[Dataset entries]
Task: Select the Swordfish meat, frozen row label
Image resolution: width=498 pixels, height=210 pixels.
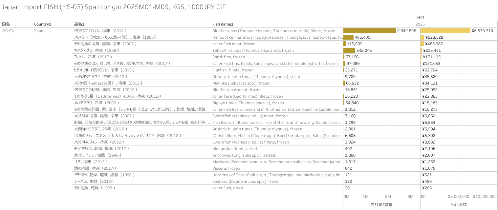Action: [250, 116]
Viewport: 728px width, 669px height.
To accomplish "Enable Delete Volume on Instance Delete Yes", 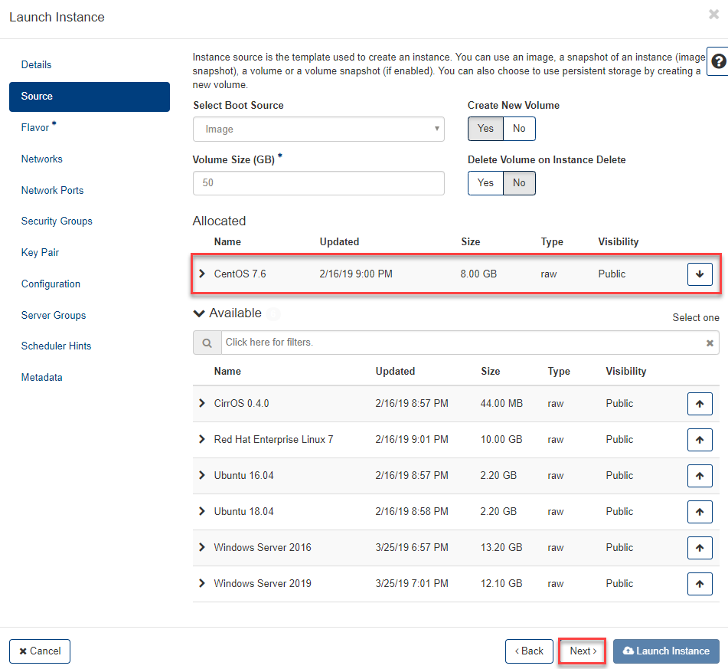I will click(x=485, y=183).
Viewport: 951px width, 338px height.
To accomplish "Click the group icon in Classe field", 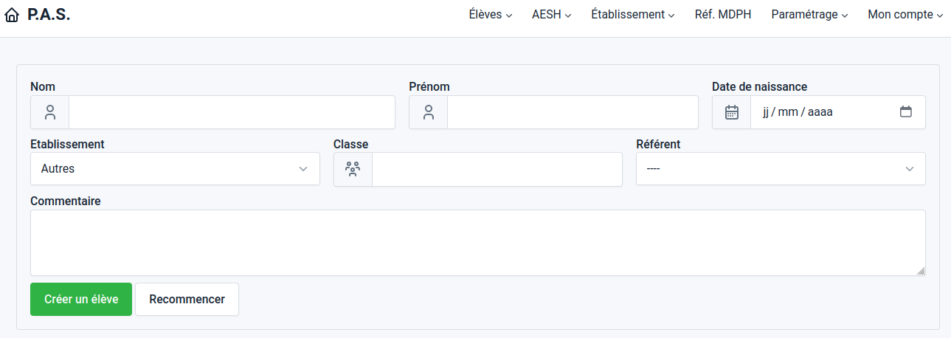I will [353, 169].
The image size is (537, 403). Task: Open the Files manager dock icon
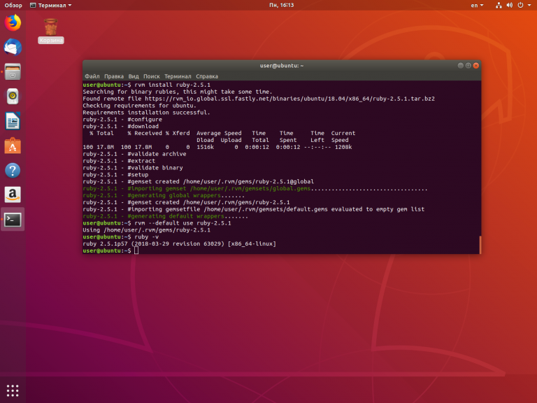(x=13, y=72)
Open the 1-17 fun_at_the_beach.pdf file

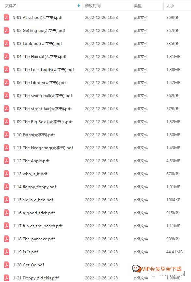38,226

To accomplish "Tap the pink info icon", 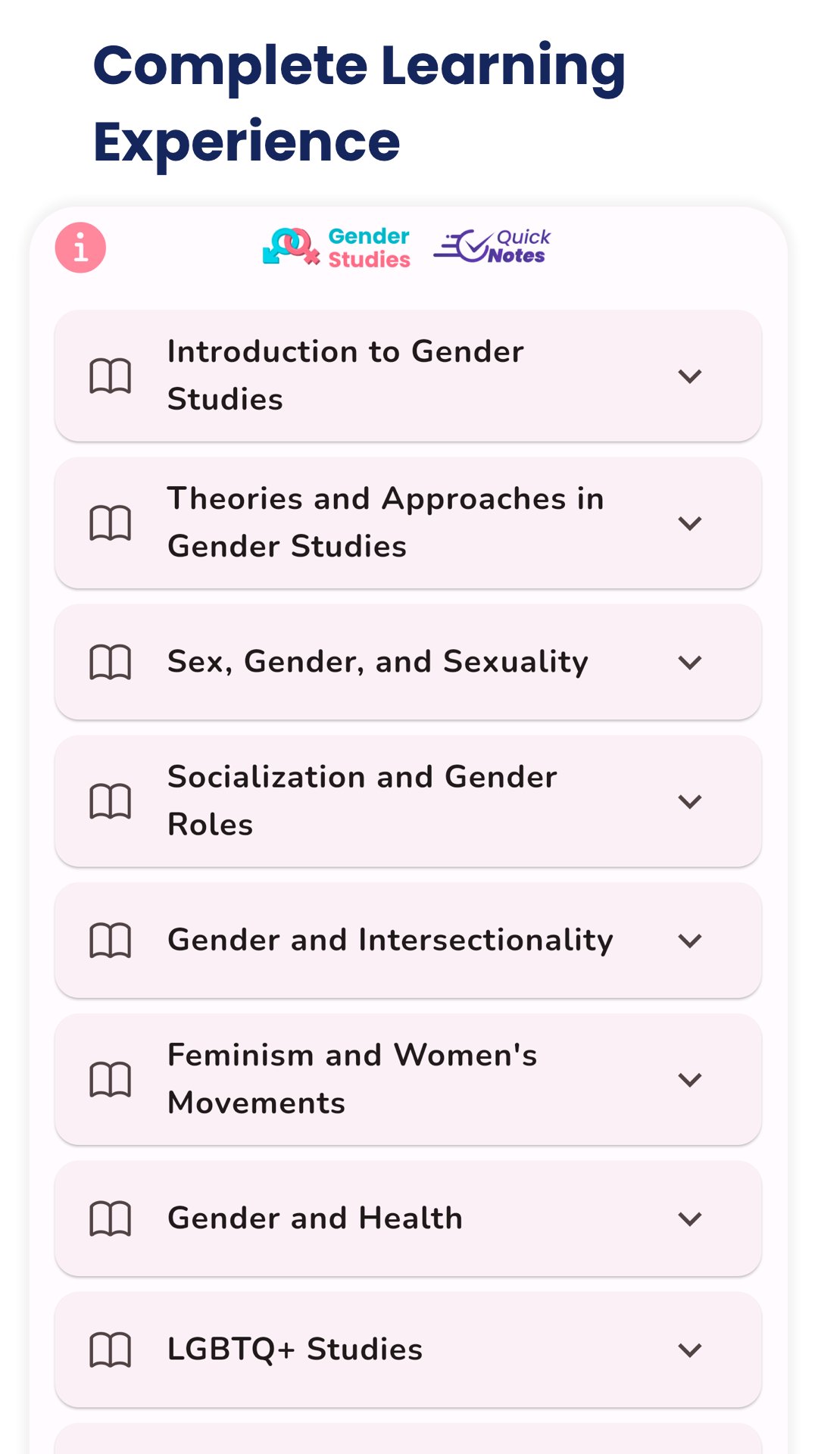I will coord(80,247).
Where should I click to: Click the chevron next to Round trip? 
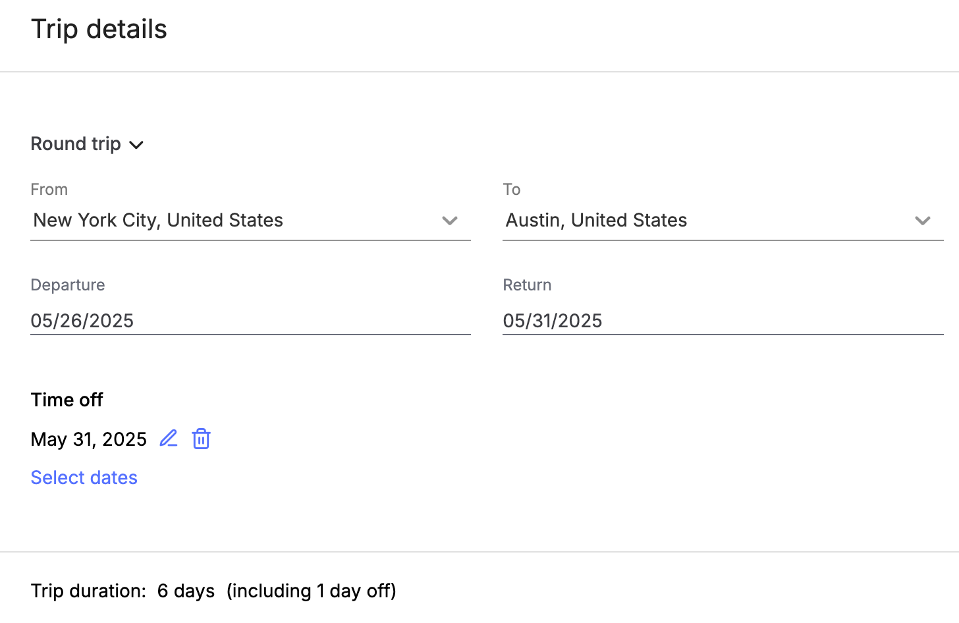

WHAT THE EXERCISE ASKS:
Read the entries above, then pull out the lines that include "Viewport".

THE COMPLETED TASK:
Viewport: 728px width, 669px height.
Viewport: 951px width, 338px height.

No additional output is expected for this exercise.